Tenho ideias de Woody Allen. Escrevo melhor do que ele. Tenho delírios de Woody Allen. Ainda bem que não toco qualquer instrumento. Temos a mesma matriz de pensamento, as mesmas neuroses e as mesmas obsessões. O fato de eu ser Woody Allen me traz muitos problemas. Alguns leitores não compreendem a minha mente privilegiada e queixam-se de mim. Acham que sou comunista, petista, esquerdista ou coisa parecida.
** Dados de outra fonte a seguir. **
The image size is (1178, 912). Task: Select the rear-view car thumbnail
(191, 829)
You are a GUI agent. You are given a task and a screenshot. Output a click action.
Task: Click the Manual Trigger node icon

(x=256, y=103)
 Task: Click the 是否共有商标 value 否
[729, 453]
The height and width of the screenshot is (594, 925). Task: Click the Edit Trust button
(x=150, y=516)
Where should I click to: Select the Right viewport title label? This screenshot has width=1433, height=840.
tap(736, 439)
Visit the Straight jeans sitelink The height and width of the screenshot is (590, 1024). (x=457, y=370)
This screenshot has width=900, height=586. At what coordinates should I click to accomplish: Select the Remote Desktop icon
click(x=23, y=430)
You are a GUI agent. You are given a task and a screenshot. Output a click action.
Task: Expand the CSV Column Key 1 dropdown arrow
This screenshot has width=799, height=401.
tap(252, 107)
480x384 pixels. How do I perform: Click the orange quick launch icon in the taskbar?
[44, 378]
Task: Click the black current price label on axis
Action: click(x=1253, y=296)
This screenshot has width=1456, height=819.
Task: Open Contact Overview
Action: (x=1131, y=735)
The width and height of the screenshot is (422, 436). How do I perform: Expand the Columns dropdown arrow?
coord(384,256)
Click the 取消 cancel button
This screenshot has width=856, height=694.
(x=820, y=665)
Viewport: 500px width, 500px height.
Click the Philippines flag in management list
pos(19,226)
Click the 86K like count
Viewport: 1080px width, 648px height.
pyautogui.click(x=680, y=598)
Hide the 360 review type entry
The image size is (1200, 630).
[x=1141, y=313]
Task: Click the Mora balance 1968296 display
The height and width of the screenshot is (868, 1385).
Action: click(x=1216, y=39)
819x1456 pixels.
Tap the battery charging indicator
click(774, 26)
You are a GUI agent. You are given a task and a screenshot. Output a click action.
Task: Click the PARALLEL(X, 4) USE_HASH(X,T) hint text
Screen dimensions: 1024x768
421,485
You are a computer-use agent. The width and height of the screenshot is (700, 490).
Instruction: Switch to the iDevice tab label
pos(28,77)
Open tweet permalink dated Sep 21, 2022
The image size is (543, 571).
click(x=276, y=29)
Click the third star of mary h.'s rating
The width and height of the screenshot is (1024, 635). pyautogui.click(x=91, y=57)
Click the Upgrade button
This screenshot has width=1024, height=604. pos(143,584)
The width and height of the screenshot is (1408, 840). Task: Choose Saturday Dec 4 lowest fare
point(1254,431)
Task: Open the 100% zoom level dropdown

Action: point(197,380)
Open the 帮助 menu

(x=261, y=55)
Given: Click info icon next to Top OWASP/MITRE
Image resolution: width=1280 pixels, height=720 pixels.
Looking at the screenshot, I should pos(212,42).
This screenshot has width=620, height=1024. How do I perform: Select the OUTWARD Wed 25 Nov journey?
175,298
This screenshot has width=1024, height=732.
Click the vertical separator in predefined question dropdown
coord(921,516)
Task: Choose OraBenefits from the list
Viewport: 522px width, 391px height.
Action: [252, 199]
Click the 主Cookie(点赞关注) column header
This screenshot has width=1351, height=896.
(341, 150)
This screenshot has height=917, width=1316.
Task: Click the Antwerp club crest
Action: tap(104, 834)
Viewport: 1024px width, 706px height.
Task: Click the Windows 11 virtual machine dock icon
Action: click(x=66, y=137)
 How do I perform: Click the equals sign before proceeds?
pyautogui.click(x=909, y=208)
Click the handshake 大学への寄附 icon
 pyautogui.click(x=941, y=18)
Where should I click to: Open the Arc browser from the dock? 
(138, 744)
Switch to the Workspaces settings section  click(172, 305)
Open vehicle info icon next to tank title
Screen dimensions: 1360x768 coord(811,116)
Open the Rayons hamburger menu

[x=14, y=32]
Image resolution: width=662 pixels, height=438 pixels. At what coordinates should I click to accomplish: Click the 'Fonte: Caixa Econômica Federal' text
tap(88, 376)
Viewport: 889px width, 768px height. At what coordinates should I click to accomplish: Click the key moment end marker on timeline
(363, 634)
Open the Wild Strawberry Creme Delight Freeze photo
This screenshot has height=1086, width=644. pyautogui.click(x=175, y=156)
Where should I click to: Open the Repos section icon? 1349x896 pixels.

Não percebem que estou aquém e além de todas as ideologias.

Aí começa o problema: como explicar essas noções de aquém e além?

Como pode alguém estar, ao mesmo tempo, aquém e além de alguma coisa?

Estar aquém significa não se deixar dominar pelas oposições categóricas, apesar da angústia que isso provoca e dos gastos com psicanálise, entre bem e mal, esquerda e direita, moderno e pós-moderno, passado e presente, alta e baixa cultura, espetáculo e pensamento, Ana Paula Arósio e Bruna Marquezine. Estar além implica reconhecer que, apesar disso, elas ainda existem. Só eu e Woody Allen somos capazes de compreender isso. Jean Baudrillard também era. Jean morreu em 2007. Apagou-se um farol. Sobramos Woody e eu. A solidão que nos envolve explica, em parte, nossa profunda identificação. A solidão dele é ainda pior, o que me parte dramaticamente o coração em mil pedaços, pois não sabe que me tem como companhia, como seu duplo.

Um colunista precisa confessar-se aos seus leitores, pois a sua produção objetiva depende das suas condições subjetivas. Seria desleal de minha parte não informar a todos que sou Woody Allen. Só não assino os seus filmes. É que ele insiste em fazer o mesmo todo ano. Sou contra. O filme de Woody Allen sobre Paris poderia ter sido feito por mim. Só não o fiz por ter sentido que Woody queria explorar aspectos clichês do imaginário sobre Paris, o que não posso aceitar. Alguém me disse que havia uma crônica minha circulando com o nome de Woody Allen. Normal. Pensei, o malandro já quer sair do armário.

Conclusão: é bom não se impressionar com tudo o que digo. Woody Allen é responsável pelos textos mais polêmicos. É ele que insiste em cobrar da justiça brasileira o julgamento do mensalão tucano. É ele que vê uma tentativa de golpe nas articulações pelo impeachment da presidente Dilma. É ele, enfim, que critica os privilégios da magistratura e de outros bolsões da elite branca de olhos azuis. Eu sou Woody Allen, mas temos diferenças. Ele gosta dos livros do Chico.

Embora não os tenha lido e não saiba disso.